In our own times, we have extreme problems in the area of both style and text. The undisputed understanding that had been with us from the earliest centuries has been smashed by convention and culture. A tiny proviso of the Missal of 1969/79, one that permitted the propers to be replaced by other “appropriate songs” unleashed a kind of chaos that reminds us of what the bishops gathered at Laodicea must have faced.

But contrary to what many people think, this is not just a postconciliar problem. Legislation from the 1950s permitted vernacular hymnody, with no regulation of texts, as part of Low Mass in special circumstances (this practice was widespread long before). Many of the fathers of the Second Vatican Council actually sought to put an end to this problem and thus did the Constitution on Sacred Liturgy put such a strong emphasis on singing Mass texts and on Gregorian chant.

I had a long discussion with Fr.
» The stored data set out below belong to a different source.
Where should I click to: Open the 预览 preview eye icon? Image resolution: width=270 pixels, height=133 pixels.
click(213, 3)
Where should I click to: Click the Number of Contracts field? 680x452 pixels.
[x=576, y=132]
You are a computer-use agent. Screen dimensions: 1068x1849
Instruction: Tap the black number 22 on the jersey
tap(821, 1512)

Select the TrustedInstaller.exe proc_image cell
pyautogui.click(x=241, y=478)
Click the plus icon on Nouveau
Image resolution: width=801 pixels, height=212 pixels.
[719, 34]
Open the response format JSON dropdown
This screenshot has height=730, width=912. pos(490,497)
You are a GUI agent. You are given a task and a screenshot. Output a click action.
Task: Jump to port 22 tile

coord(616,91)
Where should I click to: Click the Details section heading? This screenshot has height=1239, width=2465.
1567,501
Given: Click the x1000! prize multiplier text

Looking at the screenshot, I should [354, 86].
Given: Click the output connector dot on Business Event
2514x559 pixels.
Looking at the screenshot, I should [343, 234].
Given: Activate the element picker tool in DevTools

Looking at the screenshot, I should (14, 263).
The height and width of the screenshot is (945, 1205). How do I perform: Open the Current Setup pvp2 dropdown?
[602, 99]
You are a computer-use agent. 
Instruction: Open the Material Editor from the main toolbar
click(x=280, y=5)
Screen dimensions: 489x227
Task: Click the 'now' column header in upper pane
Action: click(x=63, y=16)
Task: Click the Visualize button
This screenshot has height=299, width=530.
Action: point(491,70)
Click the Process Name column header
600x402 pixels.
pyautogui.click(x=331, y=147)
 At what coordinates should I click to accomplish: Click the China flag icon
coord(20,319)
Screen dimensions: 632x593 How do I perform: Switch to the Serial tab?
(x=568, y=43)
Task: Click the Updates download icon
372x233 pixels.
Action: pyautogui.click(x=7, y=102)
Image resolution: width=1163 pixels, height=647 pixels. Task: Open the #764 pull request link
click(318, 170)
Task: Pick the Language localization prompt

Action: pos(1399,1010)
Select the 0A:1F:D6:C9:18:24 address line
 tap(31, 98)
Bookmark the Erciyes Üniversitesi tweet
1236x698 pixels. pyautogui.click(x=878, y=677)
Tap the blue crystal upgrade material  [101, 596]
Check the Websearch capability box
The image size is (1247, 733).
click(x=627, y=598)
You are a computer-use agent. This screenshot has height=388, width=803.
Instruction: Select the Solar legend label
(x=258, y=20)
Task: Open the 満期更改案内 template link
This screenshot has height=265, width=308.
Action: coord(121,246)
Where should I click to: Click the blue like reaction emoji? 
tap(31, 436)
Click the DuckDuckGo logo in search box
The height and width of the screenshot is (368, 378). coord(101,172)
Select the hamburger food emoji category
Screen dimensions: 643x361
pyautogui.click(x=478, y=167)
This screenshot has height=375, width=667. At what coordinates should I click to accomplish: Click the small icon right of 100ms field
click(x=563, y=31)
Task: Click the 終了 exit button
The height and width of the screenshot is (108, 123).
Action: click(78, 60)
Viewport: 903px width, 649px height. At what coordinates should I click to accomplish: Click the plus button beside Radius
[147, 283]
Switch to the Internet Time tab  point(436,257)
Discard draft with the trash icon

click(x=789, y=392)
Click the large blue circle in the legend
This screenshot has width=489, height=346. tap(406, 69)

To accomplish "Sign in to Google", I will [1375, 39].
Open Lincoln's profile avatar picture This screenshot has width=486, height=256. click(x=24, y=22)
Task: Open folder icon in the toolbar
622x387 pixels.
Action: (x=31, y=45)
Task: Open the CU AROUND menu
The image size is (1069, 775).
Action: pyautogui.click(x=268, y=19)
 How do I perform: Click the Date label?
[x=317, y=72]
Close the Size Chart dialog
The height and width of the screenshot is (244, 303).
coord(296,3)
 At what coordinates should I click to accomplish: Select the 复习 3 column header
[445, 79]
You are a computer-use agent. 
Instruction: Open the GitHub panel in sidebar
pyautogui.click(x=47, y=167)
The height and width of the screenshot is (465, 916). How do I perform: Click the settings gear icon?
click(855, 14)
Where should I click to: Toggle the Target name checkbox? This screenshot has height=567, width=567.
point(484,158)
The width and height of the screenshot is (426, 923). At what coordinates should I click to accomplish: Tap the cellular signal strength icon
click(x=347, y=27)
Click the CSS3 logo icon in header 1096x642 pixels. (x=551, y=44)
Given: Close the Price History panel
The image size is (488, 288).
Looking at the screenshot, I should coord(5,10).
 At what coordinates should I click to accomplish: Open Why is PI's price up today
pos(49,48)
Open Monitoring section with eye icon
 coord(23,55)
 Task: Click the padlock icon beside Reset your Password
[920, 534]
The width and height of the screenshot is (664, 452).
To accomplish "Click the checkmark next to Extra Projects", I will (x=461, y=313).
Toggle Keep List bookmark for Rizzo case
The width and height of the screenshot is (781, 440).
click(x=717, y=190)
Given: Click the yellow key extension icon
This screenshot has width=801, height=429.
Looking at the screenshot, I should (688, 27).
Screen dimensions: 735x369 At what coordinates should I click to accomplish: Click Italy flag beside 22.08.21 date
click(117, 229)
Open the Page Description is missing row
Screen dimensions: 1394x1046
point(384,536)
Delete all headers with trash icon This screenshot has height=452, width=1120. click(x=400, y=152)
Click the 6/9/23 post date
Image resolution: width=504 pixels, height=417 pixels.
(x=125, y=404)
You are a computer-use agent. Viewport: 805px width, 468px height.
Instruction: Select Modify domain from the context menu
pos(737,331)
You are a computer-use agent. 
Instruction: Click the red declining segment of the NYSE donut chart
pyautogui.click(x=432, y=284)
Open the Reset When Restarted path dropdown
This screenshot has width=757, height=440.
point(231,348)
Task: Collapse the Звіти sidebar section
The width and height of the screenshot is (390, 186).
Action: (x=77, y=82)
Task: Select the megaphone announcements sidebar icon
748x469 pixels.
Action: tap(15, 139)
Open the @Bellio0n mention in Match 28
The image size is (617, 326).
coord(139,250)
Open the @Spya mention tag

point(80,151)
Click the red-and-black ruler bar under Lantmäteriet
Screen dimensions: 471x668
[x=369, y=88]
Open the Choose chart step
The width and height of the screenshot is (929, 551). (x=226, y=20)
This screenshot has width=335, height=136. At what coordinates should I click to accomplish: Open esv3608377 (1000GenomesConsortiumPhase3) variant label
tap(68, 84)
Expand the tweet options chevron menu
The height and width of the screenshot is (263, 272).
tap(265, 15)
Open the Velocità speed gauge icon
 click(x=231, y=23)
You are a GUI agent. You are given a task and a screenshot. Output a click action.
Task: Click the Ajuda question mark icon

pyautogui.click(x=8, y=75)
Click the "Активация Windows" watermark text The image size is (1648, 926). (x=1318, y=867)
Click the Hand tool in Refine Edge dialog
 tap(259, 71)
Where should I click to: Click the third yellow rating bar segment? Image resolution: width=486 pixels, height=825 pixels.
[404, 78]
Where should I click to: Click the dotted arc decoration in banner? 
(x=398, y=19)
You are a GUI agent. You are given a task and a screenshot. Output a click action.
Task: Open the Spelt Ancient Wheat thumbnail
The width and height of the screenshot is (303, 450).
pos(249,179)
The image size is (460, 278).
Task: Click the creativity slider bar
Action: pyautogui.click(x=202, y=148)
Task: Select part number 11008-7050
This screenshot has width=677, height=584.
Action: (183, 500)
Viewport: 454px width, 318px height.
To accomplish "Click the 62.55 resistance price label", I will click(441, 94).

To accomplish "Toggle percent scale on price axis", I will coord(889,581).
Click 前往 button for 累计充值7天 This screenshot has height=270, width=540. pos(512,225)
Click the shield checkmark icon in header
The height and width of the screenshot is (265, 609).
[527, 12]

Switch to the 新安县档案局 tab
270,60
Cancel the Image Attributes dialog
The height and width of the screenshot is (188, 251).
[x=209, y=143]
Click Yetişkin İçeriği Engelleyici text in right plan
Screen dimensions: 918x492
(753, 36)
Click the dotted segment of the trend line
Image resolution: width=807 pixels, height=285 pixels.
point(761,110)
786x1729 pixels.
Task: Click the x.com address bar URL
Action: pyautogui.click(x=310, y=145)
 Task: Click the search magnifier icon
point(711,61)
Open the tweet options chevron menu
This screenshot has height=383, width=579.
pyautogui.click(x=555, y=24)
Samuel Weber earlier this year in which he really brought home to me the point that we really do face a two-part problem that can easily be divided into text and style. It’s his own view that the textual issue has received too little attention. We need to be singing the propers of the Mass itself, and whether we do that in English or Latin is not as central (right now) as the problem that most musicians believe that they can sing anything they please.

The natural response of many to this is: let’s have more legislation. I would personally like the permission to replace propers with other unspecified songs to be completely and immediately repealed. That change requires legislation. Beyond that, change can occur without big decisions from on high. Education in the very meaning of liturgical music itself is the most important priority.

The core point that needs to be emphasized: not just any music is appropriate for Mass any more than just anyone’s scribblings are entitled to be called the Word of God. When Luther decided to take on the Catholic Church, he produced his own Bible that raised fundamental questions about the canon of books. And when modern secularists seek to debunk settled Christian teaching, the wave silly Gnostic texts around. So too, the opponents of sacred music can be found hocking their own texts and their own musical styles that have nothing to do with the treasury that Vatican II called on us to preserve and pass on to the next generation.